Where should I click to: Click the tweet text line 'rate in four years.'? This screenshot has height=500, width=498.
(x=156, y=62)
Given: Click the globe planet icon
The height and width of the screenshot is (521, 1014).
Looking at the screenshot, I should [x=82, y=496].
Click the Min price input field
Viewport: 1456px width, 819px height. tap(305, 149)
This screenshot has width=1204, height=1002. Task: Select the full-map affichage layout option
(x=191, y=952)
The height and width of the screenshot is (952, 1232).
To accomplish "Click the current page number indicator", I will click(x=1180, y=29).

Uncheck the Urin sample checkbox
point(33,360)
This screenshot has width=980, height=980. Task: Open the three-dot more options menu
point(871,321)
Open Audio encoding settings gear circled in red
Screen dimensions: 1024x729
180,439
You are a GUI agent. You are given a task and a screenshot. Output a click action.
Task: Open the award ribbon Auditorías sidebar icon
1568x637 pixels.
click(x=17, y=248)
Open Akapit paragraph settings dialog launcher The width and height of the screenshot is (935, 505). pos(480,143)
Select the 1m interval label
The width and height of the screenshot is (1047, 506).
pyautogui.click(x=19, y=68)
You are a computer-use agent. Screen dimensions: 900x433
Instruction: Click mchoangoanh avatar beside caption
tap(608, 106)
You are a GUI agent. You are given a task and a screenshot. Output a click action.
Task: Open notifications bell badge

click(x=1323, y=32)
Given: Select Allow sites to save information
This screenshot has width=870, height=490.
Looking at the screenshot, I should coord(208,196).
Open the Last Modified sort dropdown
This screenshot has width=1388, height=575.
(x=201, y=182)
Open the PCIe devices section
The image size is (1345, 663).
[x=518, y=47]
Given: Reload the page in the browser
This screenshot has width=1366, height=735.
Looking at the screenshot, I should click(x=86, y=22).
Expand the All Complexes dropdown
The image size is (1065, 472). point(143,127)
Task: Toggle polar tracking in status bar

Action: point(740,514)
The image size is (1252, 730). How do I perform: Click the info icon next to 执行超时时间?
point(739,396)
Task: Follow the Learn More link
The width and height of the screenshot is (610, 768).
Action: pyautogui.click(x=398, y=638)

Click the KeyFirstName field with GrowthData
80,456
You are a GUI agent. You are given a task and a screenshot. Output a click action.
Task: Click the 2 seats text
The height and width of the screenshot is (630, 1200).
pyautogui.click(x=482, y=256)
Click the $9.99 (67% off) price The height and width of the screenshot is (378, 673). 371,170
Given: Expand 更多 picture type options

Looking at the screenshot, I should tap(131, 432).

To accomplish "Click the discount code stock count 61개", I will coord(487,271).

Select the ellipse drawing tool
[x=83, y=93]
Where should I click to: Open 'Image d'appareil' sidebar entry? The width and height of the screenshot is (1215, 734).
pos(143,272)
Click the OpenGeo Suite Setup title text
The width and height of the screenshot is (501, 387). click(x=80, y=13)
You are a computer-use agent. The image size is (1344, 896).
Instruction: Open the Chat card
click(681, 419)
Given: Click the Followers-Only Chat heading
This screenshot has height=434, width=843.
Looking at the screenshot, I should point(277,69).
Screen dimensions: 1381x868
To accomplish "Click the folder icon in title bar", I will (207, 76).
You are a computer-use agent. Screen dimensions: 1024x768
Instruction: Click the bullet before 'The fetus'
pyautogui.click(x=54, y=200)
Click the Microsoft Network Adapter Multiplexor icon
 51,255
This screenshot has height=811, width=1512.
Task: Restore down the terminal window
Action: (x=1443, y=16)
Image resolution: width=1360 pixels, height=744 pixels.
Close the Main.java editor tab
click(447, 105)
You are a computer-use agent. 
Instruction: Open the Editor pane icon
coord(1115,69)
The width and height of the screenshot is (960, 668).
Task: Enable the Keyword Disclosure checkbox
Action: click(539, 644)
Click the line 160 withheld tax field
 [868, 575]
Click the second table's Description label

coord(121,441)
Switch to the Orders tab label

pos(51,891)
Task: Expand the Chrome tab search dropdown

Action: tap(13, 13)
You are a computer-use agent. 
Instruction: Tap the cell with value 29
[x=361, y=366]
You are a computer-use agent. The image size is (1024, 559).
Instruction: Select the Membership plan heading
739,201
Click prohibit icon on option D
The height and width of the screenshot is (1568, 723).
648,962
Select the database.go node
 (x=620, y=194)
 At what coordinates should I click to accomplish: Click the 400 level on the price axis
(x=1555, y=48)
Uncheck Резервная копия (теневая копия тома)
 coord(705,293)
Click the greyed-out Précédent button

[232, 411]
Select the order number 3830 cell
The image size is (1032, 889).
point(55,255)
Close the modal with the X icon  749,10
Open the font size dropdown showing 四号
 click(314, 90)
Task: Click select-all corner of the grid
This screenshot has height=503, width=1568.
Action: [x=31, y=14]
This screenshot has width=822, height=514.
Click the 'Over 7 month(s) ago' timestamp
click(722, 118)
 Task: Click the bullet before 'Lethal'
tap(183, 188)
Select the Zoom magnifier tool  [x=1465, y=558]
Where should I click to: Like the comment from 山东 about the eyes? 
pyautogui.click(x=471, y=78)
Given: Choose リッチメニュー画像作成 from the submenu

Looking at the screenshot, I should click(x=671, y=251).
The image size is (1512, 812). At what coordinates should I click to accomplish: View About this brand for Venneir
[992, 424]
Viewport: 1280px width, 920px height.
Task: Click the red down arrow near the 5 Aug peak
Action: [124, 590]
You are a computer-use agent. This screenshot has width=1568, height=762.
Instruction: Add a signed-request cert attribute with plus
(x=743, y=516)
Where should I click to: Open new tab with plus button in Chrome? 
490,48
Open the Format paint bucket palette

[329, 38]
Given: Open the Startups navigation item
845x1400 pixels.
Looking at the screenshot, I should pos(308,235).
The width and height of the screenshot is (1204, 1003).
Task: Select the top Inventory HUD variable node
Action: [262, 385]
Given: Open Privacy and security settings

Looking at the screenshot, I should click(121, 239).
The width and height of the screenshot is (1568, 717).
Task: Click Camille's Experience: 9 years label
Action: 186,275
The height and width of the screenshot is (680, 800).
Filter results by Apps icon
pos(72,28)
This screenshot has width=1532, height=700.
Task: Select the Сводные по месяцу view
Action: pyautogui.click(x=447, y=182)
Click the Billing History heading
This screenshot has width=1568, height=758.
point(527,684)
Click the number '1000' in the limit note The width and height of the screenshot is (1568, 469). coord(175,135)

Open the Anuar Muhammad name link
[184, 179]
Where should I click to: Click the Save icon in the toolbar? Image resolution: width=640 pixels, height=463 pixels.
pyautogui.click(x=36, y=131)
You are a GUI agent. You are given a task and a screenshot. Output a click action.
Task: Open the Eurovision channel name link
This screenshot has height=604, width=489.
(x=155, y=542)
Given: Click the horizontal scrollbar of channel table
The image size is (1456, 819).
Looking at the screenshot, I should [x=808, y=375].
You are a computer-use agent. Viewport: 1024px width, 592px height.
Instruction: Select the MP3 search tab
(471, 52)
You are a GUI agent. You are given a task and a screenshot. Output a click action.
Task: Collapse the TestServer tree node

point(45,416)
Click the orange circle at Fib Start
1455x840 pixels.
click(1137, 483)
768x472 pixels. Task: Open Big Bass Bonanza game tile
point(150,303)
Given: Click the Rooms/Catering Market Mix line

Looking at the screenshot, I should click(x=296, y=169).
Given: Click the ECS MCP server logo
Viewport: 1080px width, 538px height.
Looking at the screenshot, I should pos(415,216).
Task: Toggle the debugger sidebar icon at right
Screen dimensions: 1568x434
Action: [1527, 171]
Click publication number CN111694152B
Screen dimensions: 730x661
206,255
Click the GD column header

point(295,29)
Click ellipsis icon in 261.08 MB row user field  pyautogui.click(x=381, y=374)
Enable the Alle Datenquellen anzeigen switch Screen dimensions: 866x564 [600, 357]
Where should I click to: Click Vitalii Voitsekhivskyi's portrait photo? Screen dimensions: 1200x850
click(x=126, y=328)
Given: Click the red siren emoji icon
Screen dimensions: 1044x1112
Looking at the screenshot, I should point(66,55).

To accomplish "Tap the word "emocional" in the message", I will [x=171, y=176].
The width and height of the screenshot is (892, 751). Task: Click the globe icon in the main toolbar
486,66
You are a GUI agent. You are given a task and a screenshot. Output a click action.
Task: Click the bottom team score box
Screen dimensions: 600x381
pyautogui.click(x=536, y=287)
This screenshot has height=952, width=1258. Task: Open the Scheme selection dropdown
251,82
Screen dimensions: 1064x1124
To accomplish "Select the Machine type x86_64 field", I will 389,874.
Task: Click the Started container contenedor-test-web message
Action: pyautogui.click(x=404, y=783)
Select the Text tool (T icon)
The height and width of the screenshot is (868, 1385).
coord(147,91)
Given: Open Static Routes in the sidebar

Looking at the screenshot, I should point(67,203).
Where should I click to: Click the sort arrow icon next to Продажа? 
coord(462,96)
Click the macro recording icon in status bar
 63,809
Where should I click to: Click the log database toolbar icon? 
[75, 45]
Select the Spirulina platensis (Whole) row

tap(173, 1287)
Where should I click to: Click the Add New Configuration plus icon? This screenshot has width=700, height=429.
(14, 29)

#### Your objective
Everything from the line with "Instruction: Click mchoangoanh" through the line with "You are a computer-use agent. Screen dimensions: 1024x768" in the listing above must be retyped exactly, with nothing added.

#### Problem solution
Instruction: Click mchoangoanh avatar beside caption
tap(608, 106)
You are a GUI agent. You are given a task and a screenshot. Output a click action.
Task: Open notifications bell badge

click(x=1323, y=32)
Given: Select Allow sites to save information
This screenshot has width=870, height=490.
Looking at the screenshot, I should coord(208,196).
Open the Last Modified sort dropdown
This screenshot has width=1388, height=575.
(x=201, y=182)
Open the PCIe devices section
The image size is (1345, 663).
[x=518, y=47]
Given: Reload the page in the browser
This screenshot has width=1366, height=735.
Looking at the screenshot, I should click(x=86, y=22).
Expand the All Complexes dropdown
The image size is (1065, 472). point(143,127)
Task: Toggle polar tracking in status bar

Action: point(740,514)
The image size is (1252, 730). How do I perform: Click the info icon next to 执行超时时间?
point(739,396)
Task: Follow the Learn More link
The width and height of the screenshot is (610, 768).
Action: pyautogui.click(x=398, y=638)

Click the KeyFirstName field with GrowthData
80,456
You are a GUI agent. You are given a task and a screenshot. Output a click action.
Task: Click the 2 seats text
The height and width of the screenshot is (630, 1200).
pyautogui.click(x=482, y=256)
Click the $9.99 (67% off) price The height and width of the screenshot is (378, 673). 371,170
Given: Expand 更多 picture type options

Looking at the screenshot, I should tap(131, 432).

To accomplish "Click the discount code stock count 61개", I will coord(487,271).

Select the ellipse drawing tool
[x=83, y=93]
Where should I click to: Open 'Image d'appareil' sidebar entry? The width and height of the screenshot is (1215, 734).
pos(143,272)
Click the OpenGeo Suite Setup title text
The width and height of the screenshot is (501, 387). click(x=80, y=13)
You are a computer-use agent. The image size is (1344, 896).
Instruction: Open the Chat card
click(681, 419)
Given: Click the Followers-Only Chat heading
This screenshot has height=434, width=843.
Looking at the screenshot, I should point(277,69).
Screen dimensions: 1381x868
To accomplish "Click the folder icon in title bar", I will (207, 76).
You are a computer-use agent. Screen dimensions: 1024x768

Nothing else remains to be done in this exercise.